It turns out that both clindamycin and trimethoprim-sulfamethoxazole are good choices for uncomplicated skin infections (NEJM 2015; 372: 1093-103).
In this prospective, randomized trial with 524 patients (children and adults), outpatients with uncomplicated skin infections (cellulitis and abscesses) were treated with either clindamycin or trimethoprim-sulfamethoxazole (TMP-SMX) for 10 days. Abscesses underwent initial incision and drainage. Both groups had a similar rate of MRSA: 31.8% and 31.9% respectively.
Key findings:
- The proportion of patients cured was similar in both groups. Among those with adequate followup, 89.5% of clindamycin group were cured compared with 88.2% of TMP-SMX.
- Adverse effects were similar as well. Diarrhea was the most common adverse event and occurred in 9.7% and 10.1% respectively.
Limitations: trial excluded patients with serious coexisting conditions, involved only outpatients, and followup was for 1 month.
The associated editorial (pg 1164-65) suggests that the design of the study may obscure the likelihood that TMP-SMX might be preferred for empirical treatment of skin abscess (if I&D alone is insufficient) and that clindamycin might be more effective for cellulitis.
Take-home point: With the changes in skin infections, including MRSA, this trial indicates that both clindamycin and TMP-SMX are good options for treating uncomplicated skin infections.
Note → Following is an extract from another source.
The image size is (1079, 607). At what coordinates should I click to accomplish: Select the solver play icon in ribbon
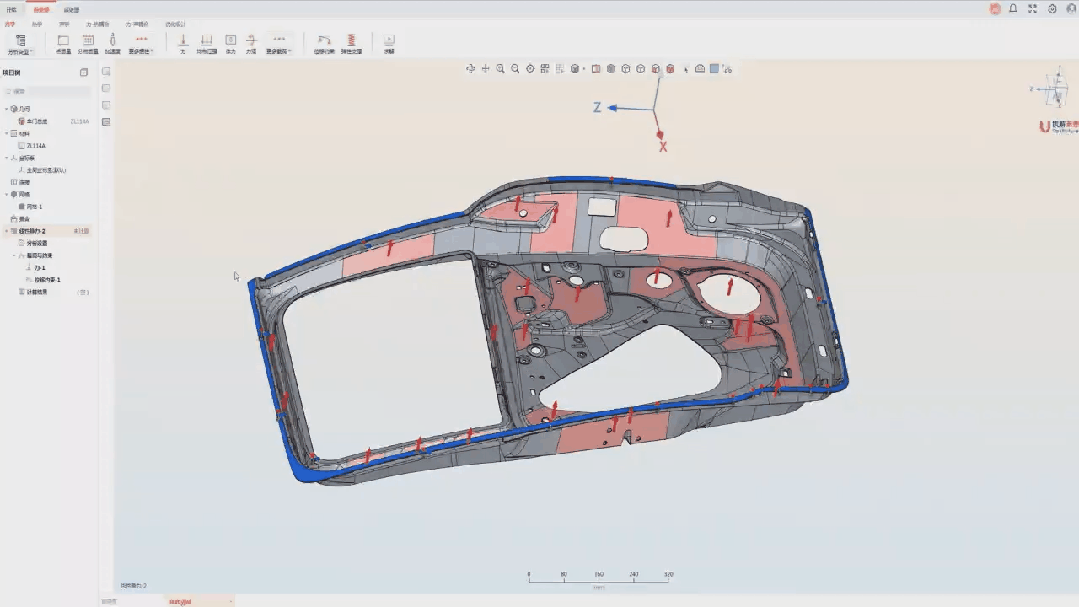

Commentary from NEJM Journal Watch, by Larry Baddour, Chair, Division of Infectious Diseases at Mayo Clinic College of Medicine: “For most patients, however, β-lactam antibiotics with activity against β-hemolytic streptococci and S. aureus (e.g., cephalexin or dicloxacillin) remain the first-line empirical treatment options for nonpurulent cellulitis. Epidemiologic and host factors, however, should continue to influence this decision.”